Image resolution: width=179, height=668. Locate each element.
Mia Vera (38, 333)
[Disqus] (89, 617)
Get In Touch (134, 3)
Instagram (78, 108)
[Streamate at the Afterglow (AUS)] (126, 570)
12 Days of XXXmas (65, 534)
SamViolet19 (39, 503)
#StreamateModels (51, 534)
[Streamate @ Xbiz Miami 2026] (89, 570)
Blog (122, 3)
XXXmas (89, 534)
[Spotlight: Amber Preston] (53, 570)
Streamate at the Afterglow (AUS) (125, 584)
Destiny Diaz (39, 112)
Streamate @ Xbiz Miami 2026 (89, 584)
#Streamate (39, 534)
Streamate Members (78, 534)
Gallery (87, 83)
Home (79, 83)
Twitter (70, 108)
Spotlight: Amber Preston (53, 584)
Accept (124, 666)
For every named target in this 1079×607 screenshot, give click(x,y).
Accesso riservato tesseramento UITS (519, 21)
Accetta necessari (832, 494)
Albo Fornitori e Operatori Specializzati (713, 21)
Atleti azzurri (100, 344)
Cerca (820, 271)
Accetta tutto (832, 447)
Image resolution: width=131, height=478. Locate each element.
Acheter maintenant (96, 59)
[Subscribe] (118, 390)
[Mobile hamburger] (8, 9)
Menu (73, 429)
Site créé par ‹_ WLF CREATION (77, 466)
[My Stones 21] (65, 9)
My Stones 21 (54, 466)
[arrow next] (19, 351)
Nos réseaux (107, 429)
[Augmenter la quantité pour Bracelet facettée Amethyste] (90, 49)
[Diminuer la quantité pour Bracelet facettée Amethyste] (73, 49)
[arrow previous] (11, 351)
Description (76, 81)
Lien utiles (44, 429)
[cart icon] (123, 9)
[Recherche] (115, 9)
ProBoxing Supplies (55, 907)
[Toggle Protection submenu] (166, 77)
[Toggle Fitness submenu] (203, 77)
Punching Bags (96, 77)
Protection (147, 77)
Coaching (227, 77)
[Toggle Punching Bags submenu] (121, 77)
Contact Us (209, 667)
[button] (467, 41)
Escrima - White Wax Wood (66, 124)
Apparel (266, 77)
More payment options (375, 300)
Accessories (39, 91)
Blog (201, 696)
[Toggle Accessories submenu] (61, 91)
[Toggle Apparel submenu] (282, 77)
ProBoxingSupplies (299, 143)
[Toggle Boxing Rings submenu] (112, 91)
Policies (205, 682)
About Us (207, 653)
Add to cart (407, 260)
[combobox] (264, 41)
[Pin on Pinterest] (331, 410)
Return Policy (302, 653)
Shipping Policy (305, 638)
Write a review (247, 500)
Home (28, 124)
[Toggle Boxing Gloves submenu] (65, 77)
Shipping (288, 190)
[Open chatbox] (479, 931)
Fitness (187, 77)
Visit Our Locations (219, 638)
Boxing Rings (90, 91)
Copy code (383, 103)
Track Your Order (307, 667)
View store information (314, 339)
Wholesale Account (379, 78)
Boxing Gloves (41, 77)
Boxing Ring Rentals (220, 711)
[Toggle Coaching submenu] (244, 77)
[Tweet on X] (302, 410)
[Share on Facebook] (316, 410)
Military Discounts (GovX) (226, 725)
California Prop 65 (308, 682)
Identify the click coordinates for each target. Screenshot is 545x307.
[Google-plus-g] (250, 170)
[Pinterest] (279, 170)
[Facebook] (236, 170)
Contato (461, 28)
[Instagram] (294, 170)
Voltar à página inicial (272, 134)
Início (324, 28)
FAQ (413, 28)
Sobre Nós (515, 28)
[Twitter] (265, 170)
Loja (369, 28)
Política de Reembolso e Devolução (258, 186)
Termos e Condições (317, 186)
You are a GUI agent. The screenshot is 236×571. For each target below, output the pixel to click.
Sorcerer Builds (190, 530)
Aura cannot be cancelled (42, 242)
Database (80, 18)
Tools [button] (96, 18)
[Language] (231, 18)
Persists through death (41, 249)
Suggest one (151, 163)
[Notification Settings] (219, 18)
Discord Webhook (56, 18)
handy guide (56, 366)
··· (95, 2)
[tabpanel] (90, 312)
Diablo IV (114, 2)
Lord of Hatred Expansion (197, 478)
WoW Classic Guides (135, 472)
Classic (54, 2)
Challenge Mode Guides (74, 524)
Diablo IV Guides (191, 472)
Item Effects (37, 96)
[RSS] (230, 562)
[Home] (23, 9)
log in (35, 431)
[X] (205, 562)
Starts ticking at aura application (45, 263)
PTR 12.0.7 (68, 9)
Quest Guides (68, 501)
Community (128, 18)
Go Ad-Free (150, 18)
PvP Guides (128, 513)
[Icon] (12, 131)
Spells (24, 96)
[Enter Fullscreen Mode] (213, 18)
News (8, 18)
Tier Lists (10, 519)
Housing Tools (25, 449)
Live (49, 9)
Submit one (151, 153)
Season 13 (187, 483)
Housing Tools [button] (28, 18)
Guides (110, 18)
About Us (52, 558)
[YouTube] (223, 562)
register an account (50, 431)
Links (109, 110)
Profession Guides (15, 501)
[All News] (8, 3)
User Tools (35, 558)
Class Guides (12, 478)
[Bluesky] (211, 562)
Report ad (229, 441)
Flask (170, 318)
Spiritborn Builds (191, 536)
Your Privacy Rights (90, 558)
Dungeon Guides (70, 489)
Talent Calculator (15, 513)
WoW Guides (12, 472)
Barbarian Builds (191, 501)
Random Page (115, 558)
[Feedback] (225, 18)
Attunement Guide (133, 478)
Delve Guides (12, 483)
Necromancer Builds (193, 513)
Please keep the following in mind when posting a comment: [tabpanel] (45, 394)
○ ○ ○ ○
- _Goal_
Can you transcribe all of the records above word for word, keeping every line unchanged?

- _Task response_
Image resolution: width=179, height=668. Locate each element.
Mia Vera (38, 333)
[Disqus] (89, 617)
Get In Touch (134, 3)
Instagram (78, 108)
[Streamate at the Afterglow (AUS)] (126, 570)
12 Days of XXXmas (65, 534)
SamViolet19 (39, 503)
#StreamateModels (51, 534)
[Streamate @ Xbiz Miami 2026] (89, 570)
Blog (122, 3)
XXXmas (89, 534)
[Spotlight: Amber Preston] (53, 570)
Streamate at the Afterglow (AUS) (125, 584)
Destiny Diaz (39, 112)
Streamate @ Xbiz Miami 2026 (89, 584)
#Streamate (39, 534)
Streamate Members (78, 534)
Gallery (87, 83)
Home (79, 83)
Twitter (70, 108)
Spotlight: Amber Preston (53, 584)
Accept (124, 666)
For every named target in this 1079×607 screenshot, give click(x,y).
Accesso riservato tesseramento UITS (519, 21)
Accetta necessari (832, 494)
Albo Fornitori e Operatori Specializzati (713, 21)
Atleti azzurri (100, 344)
Cerca (820, 271)
Accetta tutto (832, 447)
Image resolution: width=131, height=478. Locate each element.
Acheter maintenant (96, 59)
[Subscribe] (118, 390)
[Mobile hamburger] (8, 9)
Menu (73, 429)
Site créé par ‹_ WLF CREATION (77, 466)
[My Stones 21] (65, 9)
My Stones 21 (54, 466)
[arrow next] (19, 351)
Nos réseaux (107, 429)
[Augmenter la quantité pour Bracelet facettée Amethyste] (90, 49)
[Diminuer la quantité pour Bracelet facettée Amethyste] (73, 49)
[arrow previous] (11, 351)
Description (76, 81)
Lien utiles (44, 429)
[cart icon] (123, 9)
[Recherche] (115, 9)
ProBoxing Supplies (55, 907)
[Toggle Protection submenu] (166, 77)
[Toggle Fitness submenu] (203, 77)
Punching Bags (96, 77)
Protection (147, 77)
Coaching (227, 77)
[Toggle Punching Bags submenu] (121, 77)
Contact Us (209, 667)
[button] (467, 41)
Escrima - White Wax Wood (66, 124)
Apparel (266, 77)
More payment options (375, 300)
Accessories (39, 91)
Blog (201, 696)
[Toggle Accessories submenu] (61, 91)
[Toggle Apparel submenu] (282, 77)
ProBoxingSupplies (299, 143)
[Toggle Boxing Rings submenu] (112, 91)
Policies (205, 682)
About Us (207, 653)
Add to cart (407, 260)
[combobox] (264, 41)
[Pin on Pinterest] (331, 410)
Return Policy (302, 653)
Shipping Policy (305, 638)
Write a review (247, 500)
Home (28, 124)
[Toggle Boxing Gloves submenu] (65, 77)
Shipping (288, 190)
[Open chatbox] (479, 931)
Fitness (187, 77)
Visit Our Locations (219, 638)
Boxing Rings (90, 91)
Copy code (383, 103)
Track Your Order (307, 667)
View store information (314, 339)
Wholesale Account (379, 78)
Boxing Gloves (41, 77)
Boxing Ring Rentals (220, 711)
[Toggle Coaching submenu] (244, 77)
[Tweet on X] (302, 410)
[Share on Facebook] (316, 410)
Military Discounts (GovX) (226, 725)
California Prop 65 (308, 682)
Identify the click coordinates for each target. Screenshot is 545x307.
[Google-plus-g] (250, 170)
[Pinterest] (279, 170)
[Facebook] (236, 170)
Contato (461, 28)
[Instagram] (294, 170)
Voltar à página inicial (272, 134)
Início (324, 28)
FAQ (413, 28)
Sobre Nós (515, 28)
[Twitter] (265, 170)
Loja (369, 28)
Política de Reembolso e Devolução (258, 186)
Termos e Condições (317, 186)
You are a GUI agent. The screenshot is 236×571. For each target below, output the pixel to click.
Sorcerer Builds (190, 530)
Aura cannot be cancelled (42, 242)
Database (80, 18)
Tools [button] (96, 18)
[Language] (231, 18)
Persists through death (41, 249)
Suggest one (151, 163)
[Notification Settings] (219, 18)
Discord Webhook (56, 18)
handy guide (56, 366)
··· (95, 2)
[tabpanel] (90, 312)
Diablo IV (114, 2)
Lord of Hatred Expansion (197, 478)
WoW Classic Guides (135, 472)
Classic (54, 2)
Challenge Mode Guides (74, 524)
Diablo IV Guides (191, 472)
Item Effects (37, 96)
[RSS] (230, 562)
[Home] (23, 9)
log in (35, 431)
[X] (205, 562)
Starts ticking at aura application (45, 263)
PTR 12.0.7 (68, 9)
Quest Guides (68, 501)
Community (128, 18)
Go Ad-Free (150, 18)
PvP Guides (128, 513)
[Icon] (12, 131)
Spells (24, 96)
[Enter Fullscreen Mode] (213, 18)
News (8, 18)
Tier Lists (10, 519)
Housing Tools (25, 449)
Live (49, 9)
Submit one (151, 153)
Season 13 (187, 483)
Housing Tools [button] (28, 18)
Guides (110, 18)
About Us (52, 558)
[YouTube] (223, 562)
register an account (50, 431)
Links (109, 110)
Profession Guides (15, 501)
[All News] (8, 3)
User Tools (35, 558)
Class Guides (12, 478)
[Bluesky] (211, 562)
Report ad (229, 441)
Flask (170, 318)
Spiritborn Builds (191, 536)
Your Privacy Rights (90, 558)
Dungeon Guides (70, 489)
Talent Calculator (15, 513)
WoW Guides (12, 472)
Barbarian Builds (191, 501)
Random Page (115, 558)
[Feedback] (225, 18)
Attunement Guide (133, 478)
Delve Guides (12, 483)
Necromancer Builds (193, 513)
Please keep the following in mind when posting a comment: [tabpanel] (45, 394)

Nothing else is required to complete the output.